[TO BE DONE] Write out, character for character, the data from the line containing "will (x=823, y=492)." through the line containing "The image size is (1372, 870). (x=1084, y=83)", both of those lines included.
--- start DATA ENTRIES ---
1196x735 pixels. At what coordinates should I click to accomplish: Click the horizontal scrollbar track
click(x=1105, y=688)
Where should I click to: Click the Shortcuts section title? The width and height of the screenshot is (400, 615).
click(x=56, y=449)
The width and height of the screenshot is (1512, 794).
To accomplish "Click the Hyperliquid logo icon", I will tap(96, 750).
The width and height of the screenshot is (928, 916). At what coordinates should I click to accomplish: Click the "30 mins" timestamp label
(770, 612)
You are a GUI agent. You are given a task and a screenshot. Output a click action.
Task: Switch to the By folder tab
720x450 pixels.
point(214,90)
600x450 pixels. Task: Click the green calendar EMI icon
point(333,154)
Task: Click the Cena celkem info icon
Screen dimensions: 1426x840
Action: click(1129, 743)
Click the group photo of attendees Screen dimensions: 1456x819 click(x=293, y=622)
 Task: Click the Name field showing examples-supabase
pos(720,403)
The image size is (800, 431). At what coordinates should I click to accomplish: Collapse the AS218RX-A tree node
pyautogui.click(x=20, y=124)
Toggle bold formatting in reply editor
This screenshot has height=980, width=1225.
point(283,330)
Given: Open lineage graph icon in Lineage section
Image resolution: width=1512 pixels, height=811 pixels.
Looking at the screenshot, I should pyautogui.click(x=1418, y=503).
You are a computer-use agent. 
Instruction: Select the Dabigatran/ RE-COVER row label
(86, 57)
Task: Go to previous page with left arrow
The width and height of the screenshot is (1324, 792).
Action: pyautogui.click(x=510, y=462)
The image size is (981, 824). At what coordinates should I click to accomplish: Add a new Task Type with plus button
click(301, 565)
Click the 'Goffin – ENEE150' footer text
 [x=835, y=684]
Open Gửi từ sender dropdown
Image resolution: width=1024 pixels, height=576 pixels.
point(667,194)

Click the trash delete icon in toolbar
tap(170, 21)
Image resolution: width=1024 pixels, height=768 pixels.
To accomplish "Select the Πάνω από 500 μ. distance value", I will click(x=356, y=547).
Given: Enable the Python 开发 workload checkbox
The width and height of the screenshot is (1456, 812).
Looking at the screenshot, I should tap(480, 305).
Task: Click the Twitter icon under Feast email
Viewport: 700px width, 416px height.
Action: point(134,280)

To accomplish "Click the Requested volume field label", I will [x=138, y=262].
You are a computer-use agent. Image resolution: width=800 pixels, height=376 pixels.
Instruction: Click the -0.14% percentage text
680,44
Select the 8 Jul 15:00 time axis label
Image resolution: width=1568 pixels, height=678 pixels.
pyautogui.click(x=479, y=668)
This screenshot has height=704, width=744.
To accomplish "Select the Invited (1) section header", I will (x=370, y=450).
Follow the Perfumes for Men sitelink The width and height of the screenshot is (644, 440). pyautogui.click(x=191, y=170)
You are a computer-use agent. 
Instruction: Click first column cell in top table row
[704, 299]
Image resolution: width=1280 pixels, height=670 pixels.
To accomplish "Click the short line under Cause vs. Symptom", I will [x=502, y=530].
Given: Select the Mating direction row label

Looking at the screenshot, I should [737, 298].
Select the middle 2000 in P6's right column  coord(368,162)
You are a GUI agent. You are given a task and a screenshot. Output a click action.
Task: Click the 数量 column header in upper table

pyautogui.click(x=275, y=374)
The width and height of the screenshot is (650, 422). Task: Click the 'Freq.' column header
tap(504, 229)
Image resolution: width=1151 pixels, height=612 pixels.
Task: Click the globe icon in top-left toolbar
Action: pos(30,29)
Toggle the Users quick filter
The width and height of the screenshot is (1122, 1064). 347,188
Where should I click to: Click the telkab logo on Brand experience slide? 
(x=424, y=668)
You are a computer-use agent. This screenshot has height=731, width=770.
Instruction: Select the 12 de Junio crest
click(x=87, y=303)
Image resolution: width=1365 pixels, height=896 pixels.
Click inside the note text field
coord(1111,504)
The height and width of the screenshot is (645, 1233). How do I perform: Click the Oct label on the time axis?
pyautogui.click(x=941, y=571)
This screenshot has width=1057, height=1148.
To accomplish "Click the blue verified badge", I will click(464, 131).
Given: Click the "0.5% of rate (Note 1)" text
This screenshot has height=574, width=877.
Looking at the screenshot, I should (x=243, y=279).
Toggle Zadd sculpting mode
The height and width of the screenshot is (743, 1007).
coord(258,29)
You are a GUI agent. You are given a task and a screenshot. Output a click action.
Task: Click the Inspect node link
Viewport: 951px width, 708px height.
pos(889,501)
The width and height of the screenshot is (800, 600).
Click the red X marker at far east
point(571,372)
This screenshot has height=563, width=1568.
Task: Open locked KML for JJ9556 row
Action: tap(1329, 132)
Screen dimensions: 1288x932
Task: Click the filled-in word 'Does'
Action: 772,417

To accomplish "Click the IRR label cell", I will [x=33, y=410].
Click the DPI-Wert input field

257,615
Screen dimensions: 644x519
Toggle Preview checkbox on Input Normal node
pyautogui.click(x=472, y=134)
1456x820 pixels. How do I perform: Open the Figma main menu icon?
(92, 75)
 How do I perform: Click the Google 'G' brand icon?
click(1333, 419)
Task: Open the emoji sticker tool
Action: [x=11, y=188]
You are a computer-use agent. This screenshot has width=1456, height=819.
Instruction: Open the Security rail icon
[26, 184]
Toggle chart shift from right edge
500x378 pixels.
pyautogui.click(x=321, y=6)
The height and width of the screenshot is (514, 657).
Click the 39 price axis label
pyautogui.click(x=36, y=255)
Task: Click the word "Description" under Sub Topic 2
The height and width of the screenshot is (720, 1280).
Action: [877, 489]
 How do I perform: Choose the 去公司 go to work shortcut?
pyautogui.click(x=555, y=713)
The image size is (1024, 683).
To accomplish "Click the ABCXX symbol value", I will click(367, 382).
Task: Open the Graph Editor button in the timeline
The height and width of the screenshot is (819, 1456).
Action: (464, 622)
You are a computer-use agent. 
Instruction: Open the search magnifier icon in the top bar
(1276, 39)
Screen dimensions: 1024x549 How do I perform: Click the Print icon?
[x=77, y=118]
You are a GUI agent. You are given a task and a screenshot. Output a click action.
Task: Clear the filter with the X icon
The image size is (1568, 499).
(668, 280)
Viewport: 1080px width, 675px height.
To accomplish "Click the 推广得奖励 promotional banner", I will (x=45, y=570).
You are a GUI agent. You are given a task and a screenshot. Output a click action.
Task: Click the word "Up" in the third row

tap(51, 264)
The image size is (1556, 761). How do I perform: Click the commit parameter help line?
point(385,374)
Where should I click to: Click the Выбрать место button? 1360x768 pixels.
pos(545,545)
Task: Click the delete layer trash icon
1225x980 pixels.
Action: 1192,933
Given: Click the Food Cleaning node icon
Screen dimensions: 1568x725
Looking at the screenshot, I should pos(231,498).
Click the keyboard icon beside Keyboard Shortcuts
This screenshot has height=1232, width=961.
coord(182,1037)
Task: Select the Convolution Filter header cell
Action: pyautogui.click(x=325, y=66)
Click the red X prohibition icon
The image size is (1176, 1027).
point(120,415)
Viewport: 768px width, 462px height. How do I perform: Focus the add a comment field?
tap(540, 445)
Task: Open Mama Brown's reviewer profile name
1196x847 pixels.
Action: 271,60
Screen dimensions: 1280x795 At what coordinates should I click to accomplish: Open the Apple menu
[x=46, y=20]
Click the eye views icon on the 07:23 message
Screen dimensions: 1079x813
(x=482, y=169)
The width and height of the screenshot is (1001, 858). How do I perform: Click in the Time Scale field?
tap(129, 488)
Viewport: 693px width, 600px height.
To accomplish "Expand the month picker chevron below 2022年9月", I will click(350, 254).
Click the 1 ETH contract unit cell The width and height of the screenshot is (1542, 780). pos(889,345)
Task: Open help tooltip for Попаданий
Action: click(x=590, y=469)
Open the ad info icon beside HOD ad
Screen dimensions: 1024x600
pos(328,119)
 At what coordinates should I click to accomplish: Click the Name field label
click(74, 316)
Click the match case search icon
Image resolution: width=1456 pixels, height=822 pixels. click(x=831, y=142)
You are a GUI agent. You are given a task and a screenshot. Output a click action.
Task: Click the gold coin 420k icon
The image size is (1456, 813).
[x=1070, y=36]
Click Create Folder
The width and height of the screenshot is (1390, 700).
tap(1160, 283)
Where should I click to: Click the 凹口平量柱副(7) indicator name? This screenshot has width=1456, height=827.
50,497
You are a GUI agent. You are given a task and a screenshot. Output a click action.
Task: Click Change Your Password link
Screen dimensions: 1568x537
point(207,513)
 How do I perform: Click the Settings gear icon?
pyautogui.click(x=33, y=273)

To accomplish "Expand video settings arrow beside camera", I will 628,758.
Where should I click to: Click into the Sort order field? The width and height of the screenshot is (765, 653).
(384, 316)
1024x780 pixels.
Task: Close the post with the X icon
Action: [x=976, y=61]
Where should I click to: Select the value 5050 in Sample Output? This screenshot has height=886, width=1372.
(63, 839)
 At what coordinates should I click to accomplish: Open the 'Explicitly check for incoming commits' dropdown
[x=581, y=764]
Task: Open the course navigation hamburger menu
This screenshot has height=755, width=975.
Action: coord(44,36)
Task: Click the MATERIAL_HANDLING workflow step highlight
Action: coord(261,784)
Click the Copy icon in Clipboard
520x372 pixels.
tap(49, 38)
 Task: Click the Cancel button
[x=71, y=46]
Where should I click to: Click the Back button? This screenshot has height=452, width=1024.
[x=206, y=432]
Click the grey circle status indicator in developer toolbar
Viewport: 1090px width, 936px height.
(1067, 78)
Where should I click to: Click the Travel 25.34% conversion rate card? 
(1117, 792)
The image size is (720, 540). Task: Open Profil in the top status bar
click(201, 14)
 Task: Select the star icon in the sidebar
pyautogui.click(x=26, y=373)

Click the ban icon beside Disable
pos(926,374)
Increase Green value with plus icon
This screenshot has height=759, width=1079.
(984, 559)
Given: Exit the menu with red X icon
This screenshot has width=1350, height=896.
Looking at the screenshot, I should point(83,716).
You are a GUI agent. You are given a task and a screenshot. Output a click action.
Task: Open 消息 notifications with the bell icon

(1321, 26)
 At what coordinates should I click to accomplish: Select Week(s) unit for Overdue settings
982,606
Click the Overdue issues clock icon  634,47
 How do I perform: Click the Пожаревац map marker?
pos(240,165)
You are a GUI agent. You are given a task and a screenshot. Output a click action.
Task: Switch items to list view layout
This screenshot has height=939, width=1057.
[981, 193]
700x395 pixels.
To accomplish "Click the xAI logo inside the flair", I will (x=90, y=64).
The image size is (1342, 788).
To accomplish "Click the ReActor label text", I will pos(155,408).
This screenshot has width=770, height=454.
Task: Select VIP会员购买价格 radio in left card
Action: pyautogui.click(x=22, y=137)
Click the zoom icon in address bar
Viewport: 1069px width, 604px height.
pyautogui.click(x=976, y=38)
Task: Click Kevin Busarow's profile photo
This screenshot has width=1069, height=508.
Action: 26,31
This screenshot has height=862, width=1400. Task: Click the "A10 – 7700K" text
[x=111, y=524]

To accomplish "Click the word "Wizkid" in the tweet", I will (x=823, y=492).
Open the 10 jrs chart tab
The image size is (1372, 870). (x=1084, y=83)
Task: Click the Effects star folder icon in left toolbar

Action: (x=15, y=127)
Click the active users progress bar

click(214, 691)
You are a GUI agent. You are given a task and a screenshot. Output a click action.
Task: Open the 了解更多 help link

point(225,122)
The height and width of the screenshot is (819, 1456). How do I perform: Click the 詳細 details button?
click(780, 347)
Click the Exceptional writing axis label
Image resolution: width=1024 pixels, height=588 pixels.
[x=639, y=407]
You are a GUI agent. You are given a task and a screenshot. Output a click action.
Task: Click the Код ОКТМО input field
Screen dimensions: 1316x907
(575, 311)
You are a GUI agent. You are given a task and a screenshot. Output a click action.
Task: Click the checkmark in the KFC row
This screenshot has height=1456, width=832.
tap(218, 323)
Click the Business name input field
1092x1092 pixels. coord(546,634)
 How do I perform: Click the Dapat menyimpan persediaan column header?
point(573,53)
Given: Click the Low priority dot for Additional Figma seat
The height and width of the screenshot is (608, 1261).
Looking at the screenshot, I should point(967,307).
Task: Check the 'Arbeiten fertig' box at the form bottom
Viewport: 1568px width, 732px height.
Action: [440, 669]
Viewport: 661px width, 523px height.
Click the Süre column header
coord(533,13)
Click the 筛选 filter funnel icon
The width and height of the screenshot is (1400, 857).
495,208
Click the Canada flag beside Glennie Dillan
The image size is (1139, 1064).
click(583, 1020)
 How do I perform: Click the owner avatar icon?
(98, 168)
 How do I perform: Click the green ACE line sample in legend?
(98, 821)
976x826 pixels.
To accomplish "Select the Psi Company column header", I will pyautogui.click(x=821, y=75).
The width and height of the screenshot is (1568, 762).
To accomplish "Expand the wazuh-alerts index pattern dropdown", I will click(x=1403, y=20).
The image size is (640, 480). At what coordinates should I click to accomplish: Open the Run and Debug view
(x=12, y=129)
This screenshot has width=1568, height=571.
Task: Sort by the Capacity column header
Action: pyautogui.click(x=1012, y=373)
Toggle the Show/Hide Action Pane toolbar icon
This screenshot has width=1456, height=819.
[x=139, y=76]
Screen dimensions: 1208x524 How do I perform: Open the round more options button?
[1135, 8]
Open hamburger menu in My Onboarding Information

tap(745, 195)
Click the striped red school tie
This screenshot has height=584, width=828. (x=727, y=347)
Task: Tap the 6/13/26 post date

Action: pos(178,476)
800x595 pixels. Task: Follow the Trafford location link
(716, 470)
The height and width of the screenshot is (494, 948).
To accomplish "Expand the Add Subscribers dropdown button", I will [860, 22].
--- end DATA ENTRIES ---
[THE SOLUTION]
To accomplish "Click the word "Wizkid" in the tweet", I will (x=823, y=492).
Open the 10 jrs chart tab
The image size is (1372, 870). (x=1084, y=83)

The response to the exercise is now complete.